RECORDS:
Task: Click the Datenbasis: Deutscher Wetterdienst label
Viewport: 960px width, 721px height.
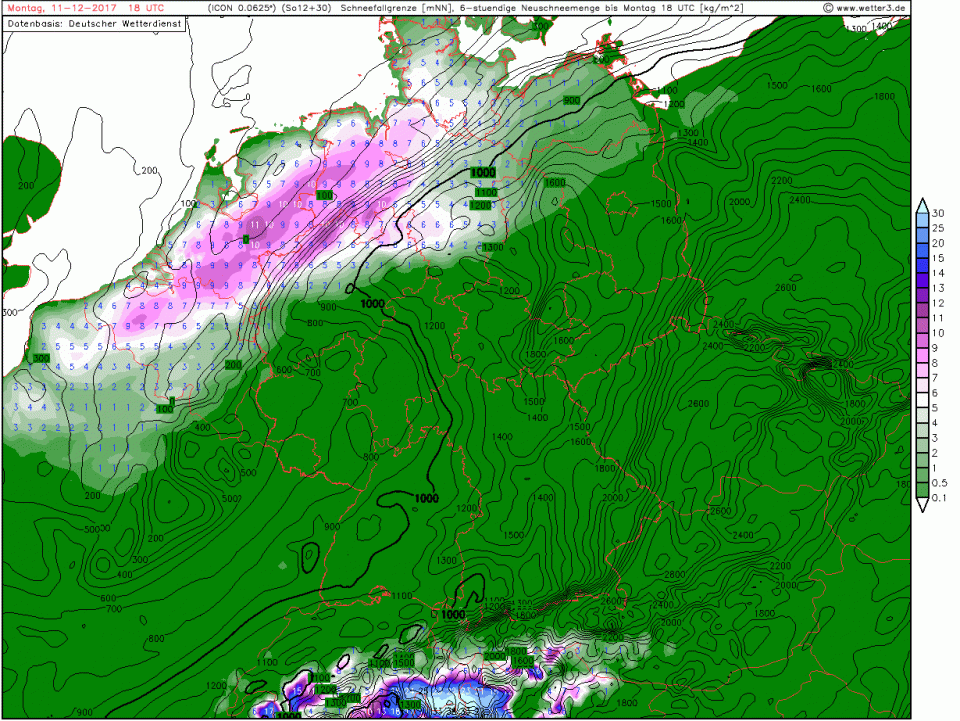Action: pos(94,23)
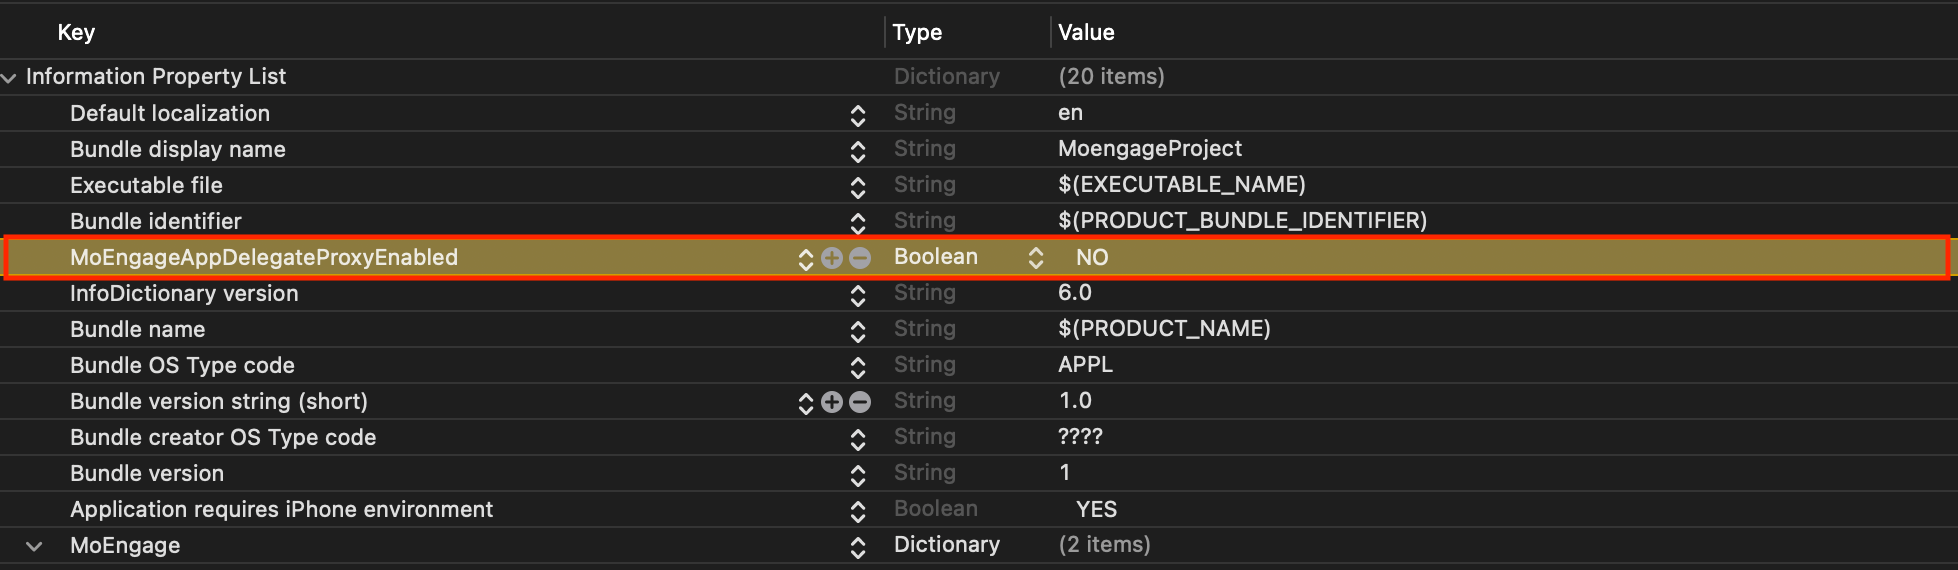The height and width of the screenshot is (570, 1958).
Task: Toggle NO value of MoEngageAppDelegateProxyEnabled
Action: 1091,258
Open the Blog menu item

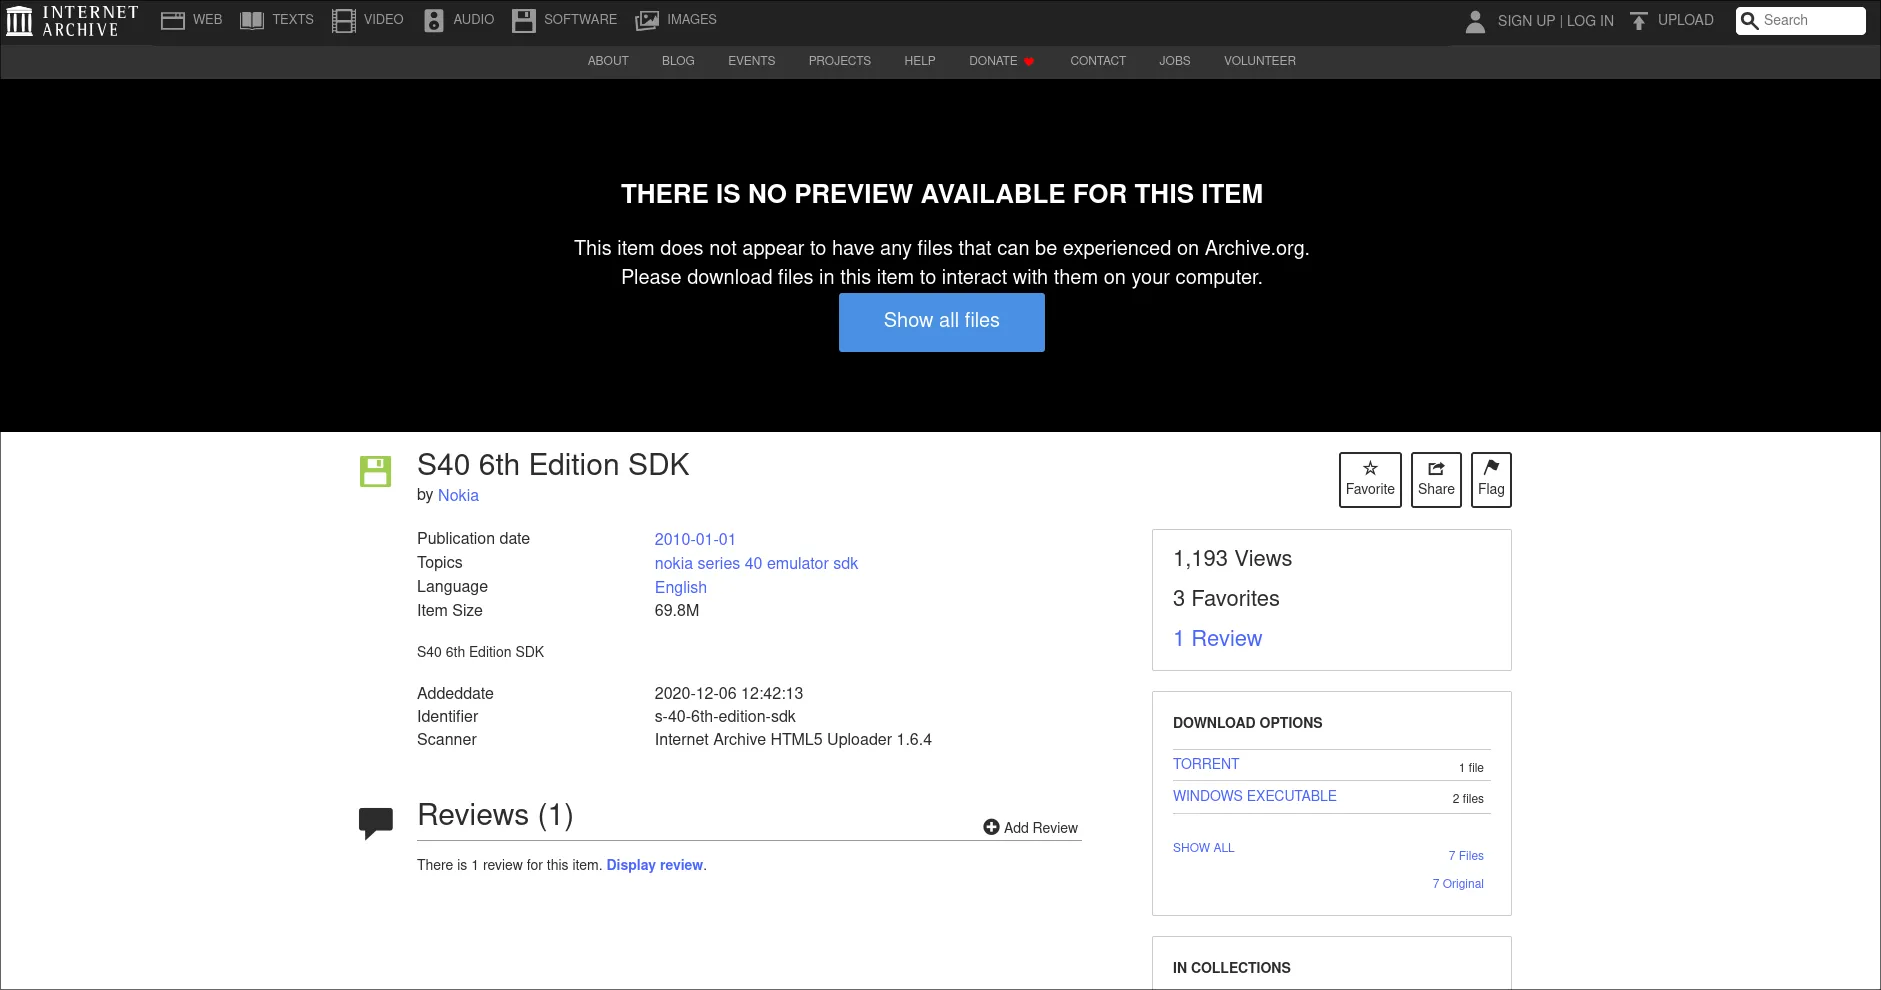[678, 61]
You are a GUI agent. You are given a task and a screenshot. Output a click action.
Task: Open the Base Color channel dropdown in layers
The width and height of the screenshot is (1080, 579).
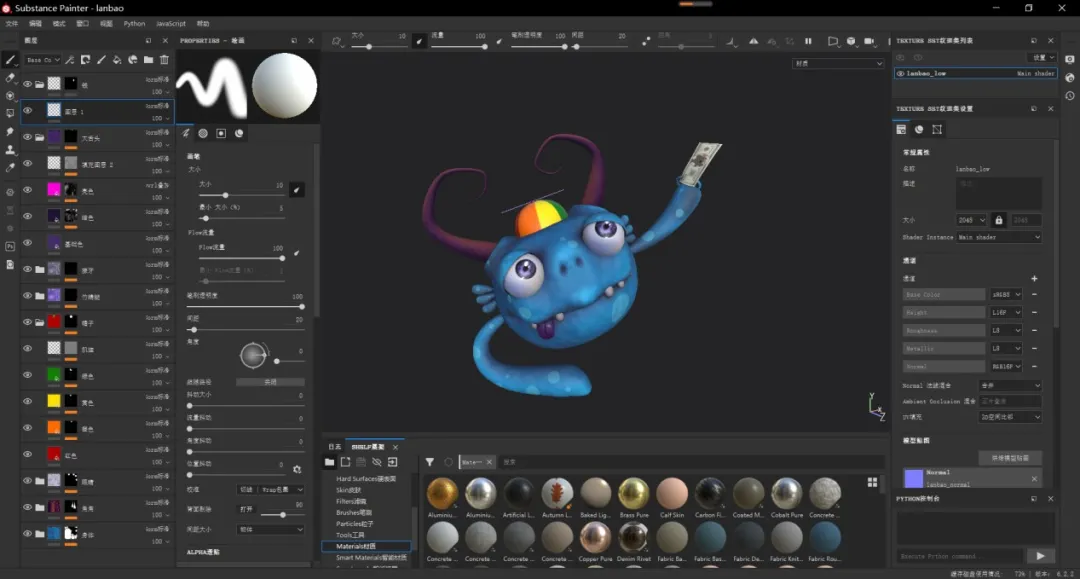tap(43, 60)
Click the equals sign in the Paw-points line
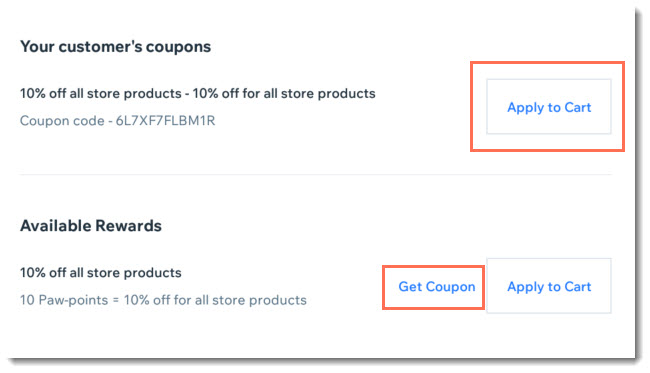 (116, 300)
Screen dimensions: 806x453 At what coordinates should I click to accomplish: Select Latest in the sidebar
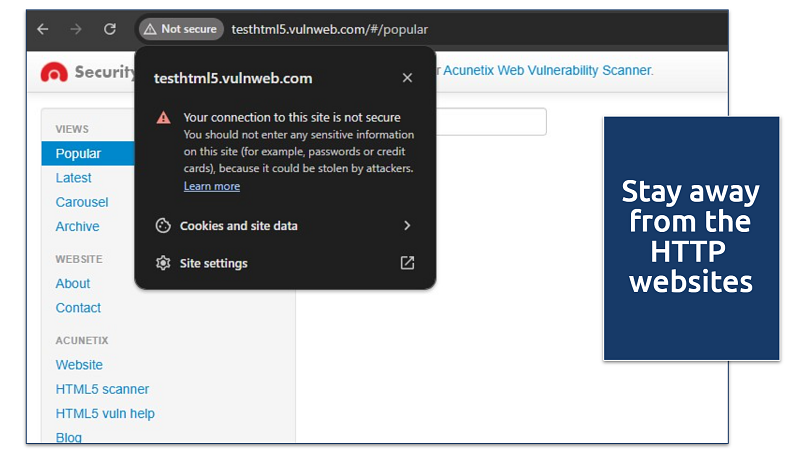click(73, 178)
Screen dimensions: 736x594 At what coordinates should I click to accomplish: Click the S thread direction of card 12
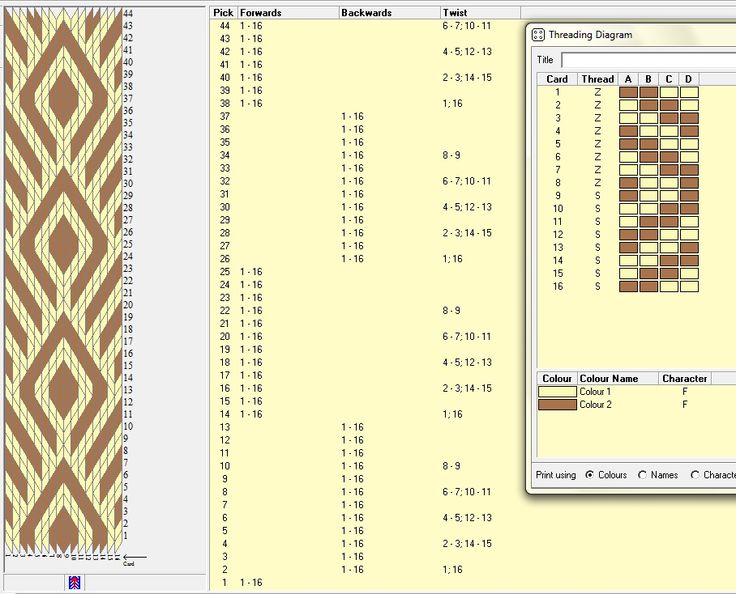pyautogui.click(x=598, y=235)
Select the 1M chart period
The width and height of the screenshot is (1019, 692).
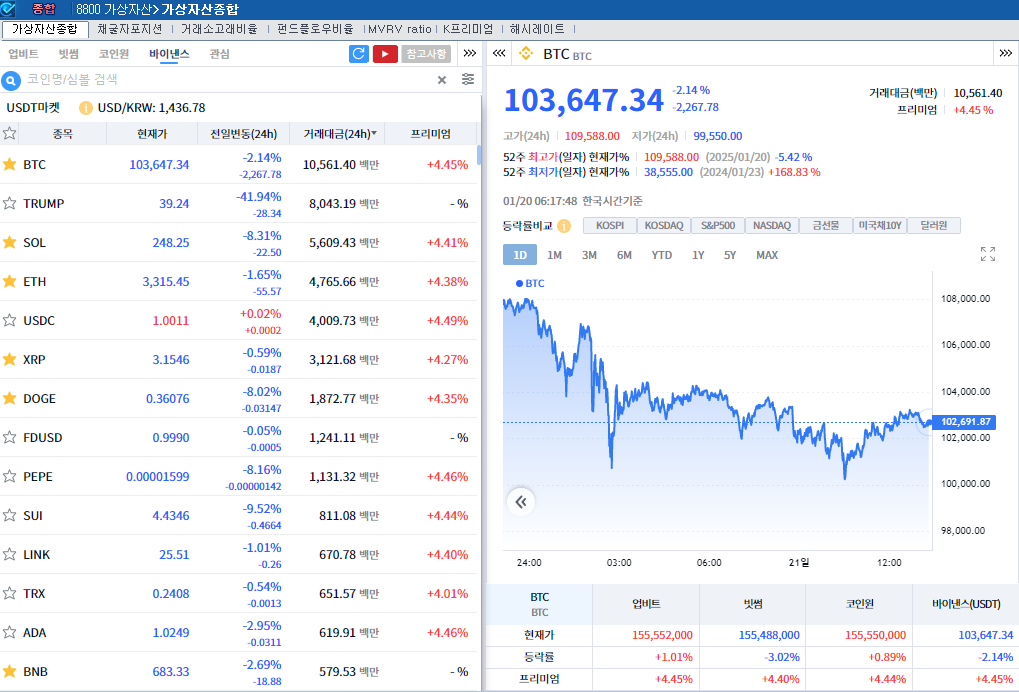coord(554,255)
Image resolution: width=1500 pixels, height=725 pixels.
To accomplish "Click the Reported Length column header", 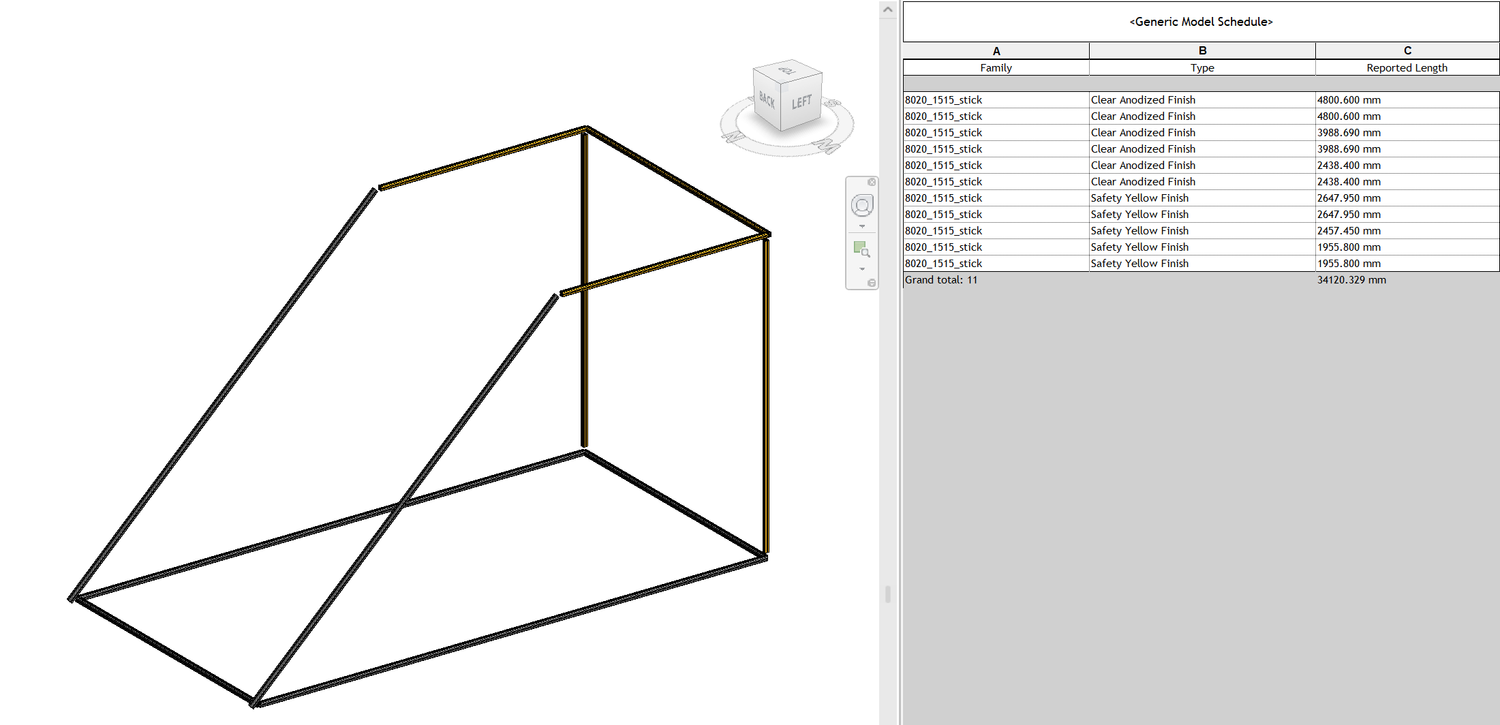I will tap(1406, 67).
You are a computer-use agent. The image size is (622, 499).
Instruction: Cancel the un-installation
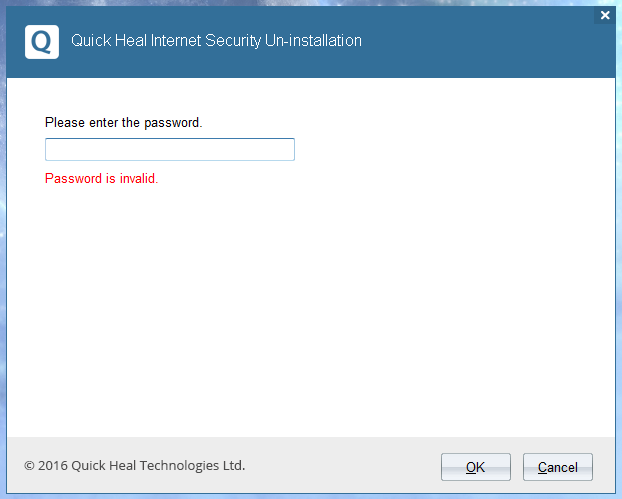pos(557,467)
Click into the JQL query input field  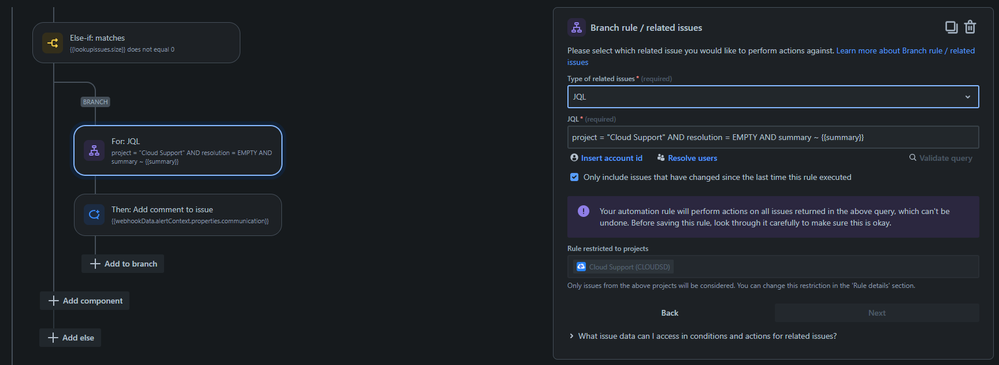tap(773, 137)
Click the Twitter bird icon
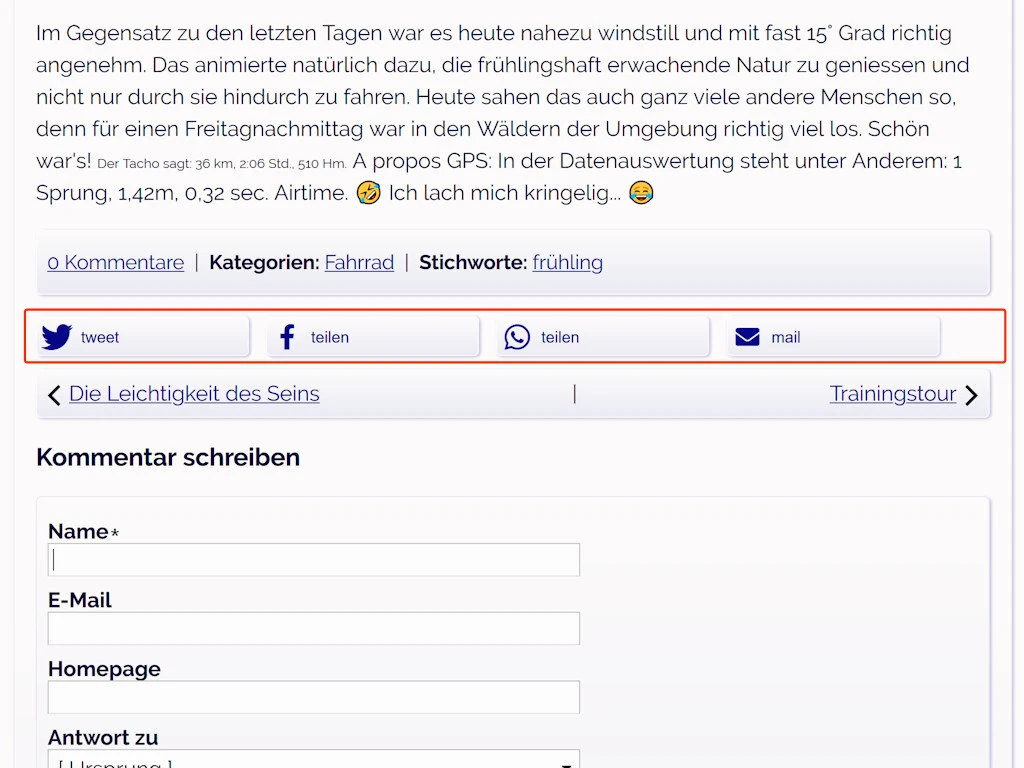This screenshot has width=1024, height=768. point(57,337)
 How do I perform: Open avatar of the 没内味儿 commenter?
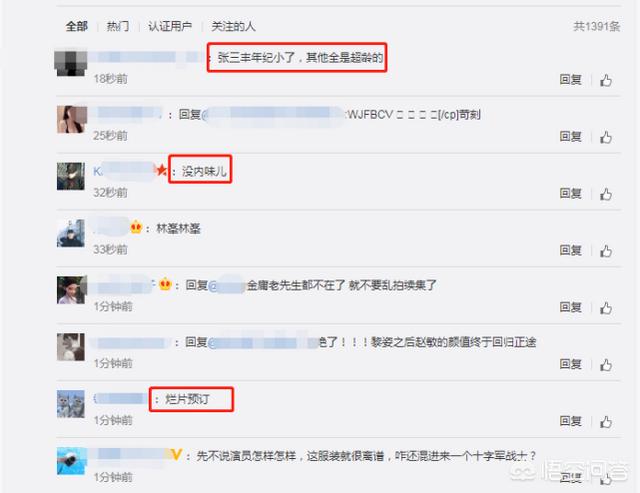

HOW TO COMPLETE THIS TASK:
In the records above, find each line with the word "agent" and copy it.

OUTPUT FOR THIS TASK:
You are a GUI agent. You are given a task and a screenshot. Output a click action.
You are a computer-use agent. The image size is (622, 499).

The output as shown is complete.